Panola County currently contracts with Lifeguard for ambulance service, and the quality of that service is not at question. Instead, it’s the linguistics of providing ambulance service that has caused problems, specifically long waits at times for ambulances, and sometimes no availability.

Lifeguard’s contract requires the company to designate three and a half ambulances (sharing one with another jurisdiction) for Panola County and these are often plenty to service the approximately 35,000 residents.

At other times it is not. The volume of calls for medical care is not overwhelming, rather it’s other factors that create bottlenecks that eventually cause the shortages. County supervisors have explored the possibility of adding a fourth ambulance to the contract but the cost of that option has made it difficult to consider.

Lifeguard itself has experienced trouble at times staffing its ambulances as the company struggled to keep its own employees safe and healthy during the worst of the Covid pandemic, and dealing with the national trend of healthcare professionals leaving the industry.

The most pressing factor is the wait times, often called “wall time” that ambulances transporting patients from Panola County to hospitals have to endure before the receiving medical facilities are able to receive the incoming patients.

Ambulances can spend hours waiting at hospitals in Southaven, Oxford, Tupelo and elsewhere when those facilities are too stressed to take quick delivery of patients. Much of an ambulance worker’s shift can also be exhausted making general transports from the Batesville hospital to other facilities when patients require a higher level of care.

Also burdensome are general transfers from Panola Medical of patients who need to be taken to other facilities when no life threatening conditions exist, as when people need rehabilitation or transport to and from long term care facilities.

Panola County currently has no system to transport those type patients using vehicles other than ambulances or health care personnel other than fully certified EMTs.

Instead, Cole and others have suggested, those patients could be transported using drivers and attendants with basic medical training, freeing up ambulances for more critical care.

Cole said that idea is being discussed with hospital officials and state health officials, but added that a long-term solution of educating the public about proper use of ambulance service is most needed.

“We have to get to them young and teach them what an ambulance is for and more importantly what it is not for,” Cole said, referring to the many calls that EMTs answer for minor complaints.

Through previous medical experiences, Cole said, some people have learned key words and symptoms to tell paramedics to ensure they will be transported to a hospital.

“It’s sad to say, but we do have ambulance abuse,” he said. “Unfortunately there are times when serious medical cases have to wait on an ambulance longer than necessary, or their family finally loads them up and takes them, because of abuse.”

Cole compared the coming crisis to the terrible year of 2001 when Batesville led the nation in per capita fire deaths when 16 citizens lost their lives in a series of house fires.
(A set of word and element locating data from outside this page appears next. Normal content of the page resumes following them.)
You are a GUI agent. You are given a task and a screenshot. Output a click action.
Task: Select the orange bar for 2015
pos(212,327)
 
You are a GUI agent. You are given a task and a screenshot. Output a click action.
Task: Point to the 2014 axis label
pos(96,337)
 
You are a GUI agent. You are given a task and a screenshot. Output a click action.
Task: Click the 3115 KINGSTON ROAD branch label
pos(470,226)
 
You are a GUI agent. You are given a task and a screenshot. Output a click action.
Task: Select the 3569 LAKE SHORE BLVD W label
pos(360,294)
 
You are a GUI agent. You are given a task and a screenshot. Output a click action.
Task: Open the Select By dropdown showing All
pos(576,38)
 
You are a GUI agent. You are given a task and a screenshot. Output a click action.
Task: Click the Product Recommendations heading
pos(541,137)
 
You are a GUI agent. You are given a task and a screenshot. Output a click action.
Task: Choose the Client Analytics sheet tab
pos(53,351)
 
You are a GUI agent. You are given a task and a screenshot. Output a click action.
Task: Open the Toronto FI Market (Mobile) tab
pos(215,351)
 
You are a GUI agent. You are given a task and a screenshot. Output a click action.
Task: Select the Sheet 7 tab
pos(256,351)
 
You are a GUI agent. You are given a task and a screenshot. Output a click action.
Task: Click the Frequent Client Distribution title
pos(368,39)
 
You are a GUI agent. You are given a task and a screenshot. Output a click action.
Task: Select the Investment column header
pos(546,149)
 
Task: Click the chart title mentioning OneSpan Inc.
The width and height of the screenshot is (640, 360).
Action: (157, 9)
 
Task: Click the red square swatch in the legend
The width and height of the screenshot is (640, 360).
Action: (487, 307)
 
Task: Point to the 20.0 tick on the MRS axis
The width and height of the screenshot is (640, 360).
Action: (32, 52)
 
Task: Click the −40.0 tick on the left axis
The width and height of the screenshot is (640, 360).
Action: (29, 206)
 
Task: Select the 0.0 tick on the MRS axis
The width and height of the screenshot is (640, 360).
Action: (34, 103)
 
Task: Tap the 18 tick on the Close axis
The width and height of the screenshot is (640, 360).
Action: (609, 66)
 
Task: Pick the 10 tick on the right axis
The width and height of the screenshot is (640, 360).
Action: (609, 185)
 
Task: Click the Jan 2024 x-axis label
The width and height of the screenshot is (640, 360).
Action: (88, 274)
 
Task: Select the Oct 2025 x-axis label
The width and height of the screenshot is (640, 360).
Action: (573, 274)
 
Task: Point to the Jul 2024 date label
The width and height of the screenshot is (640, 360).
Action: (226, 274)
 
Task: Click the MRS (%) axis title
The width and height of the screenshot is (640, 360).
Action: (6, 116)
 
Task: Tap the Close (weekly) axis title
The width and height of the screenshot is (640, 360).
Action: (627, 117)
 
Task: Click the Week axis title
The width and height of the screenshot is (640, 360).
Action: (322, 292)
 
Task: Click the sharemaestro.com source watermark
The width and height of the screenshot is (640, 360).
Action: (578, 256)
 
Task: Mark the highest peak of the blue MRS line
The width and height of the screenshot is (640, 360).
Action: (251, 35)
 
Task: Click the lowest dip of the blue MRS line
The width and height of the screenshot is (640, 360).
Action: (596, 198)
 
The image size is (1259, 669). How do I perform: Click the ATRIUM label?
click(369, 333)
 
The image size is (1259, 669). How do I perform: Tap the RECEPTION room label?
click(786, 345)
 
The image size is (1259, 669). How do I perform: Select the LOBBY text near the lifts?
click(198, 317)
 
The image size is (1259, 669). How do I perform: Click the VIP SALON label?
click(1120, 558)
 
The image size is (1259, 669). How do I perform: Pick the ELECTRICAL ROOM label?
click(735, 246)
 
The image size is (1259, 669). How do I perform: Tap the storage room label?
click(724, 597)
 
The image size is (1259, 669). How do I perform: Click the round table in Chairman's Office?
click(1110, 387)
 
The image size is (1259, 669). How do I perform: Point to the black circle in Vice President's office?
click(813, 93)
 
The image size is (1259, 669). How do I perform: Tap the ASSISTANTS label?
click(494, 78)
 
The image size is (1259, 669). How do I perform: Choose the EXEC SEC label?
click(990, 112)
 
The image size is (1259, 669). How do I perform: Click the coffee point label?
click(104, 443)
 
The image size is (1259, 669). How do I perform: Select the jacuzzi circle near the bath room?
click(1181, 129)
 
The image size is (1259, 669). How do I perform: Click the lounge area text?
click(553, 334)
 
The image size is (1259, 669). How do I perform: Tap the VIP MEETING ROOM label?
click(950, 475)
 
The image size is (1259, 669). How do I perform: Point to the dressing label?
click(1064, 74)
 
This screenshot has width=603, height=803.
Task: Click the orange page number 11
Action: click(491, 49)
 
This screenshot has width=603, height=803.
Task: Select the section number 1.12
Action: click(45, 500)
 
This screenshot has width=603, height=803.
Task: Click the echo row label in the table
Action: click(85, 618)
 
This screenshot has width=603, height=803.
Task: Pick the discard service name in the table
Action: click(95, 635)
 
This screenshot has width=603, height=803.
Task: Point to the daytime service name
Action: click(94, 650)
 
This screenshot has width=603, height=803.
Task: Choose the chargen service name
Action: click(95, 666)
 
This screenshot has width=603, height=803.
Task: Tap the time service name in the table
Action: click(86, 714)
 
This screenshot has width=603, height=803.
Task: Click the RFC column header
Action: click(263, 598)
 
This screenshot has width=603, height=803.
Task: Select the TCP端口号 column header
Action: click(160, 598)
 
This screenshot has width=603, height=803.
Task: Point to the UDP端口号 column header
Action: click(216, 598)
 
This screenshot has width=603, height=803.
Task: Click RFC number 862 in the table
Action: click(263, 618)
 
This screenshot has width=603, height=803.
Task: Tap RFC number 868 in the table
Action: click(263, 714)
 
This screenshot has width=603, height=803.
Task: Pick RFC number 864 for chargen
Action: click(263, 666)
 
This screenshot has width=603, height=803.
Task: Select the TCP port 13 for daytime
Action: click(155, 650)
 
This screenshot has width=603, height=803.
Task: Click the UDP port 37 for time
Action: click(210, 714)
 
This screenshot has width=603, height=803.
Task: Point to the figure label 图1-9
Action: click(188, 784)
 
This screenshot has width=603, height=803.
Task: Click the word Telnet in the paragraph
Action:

County and city officials obtained grants and implemented programs that eventually led to top-quality smoke detectors installed in almost every home and business in Panola County, greatly reducing the number of fatalities in the following years.

Part of the solution to the fire deaths in 2001, though, was a concerted effort to teach fire safety and prevention in school classrooms, with emphasis in the younger grades. Over the following decade, those students who learned fire safety as children graduated and began to enter the workforce and have homes of their own.

“It worked then and I think that approach would work now,” he said. “We have to teach them when to call the ambulance and when not. It’s going to take some work but the material is already printed and available and we will just need to take advantage of it and set it up with the schools.”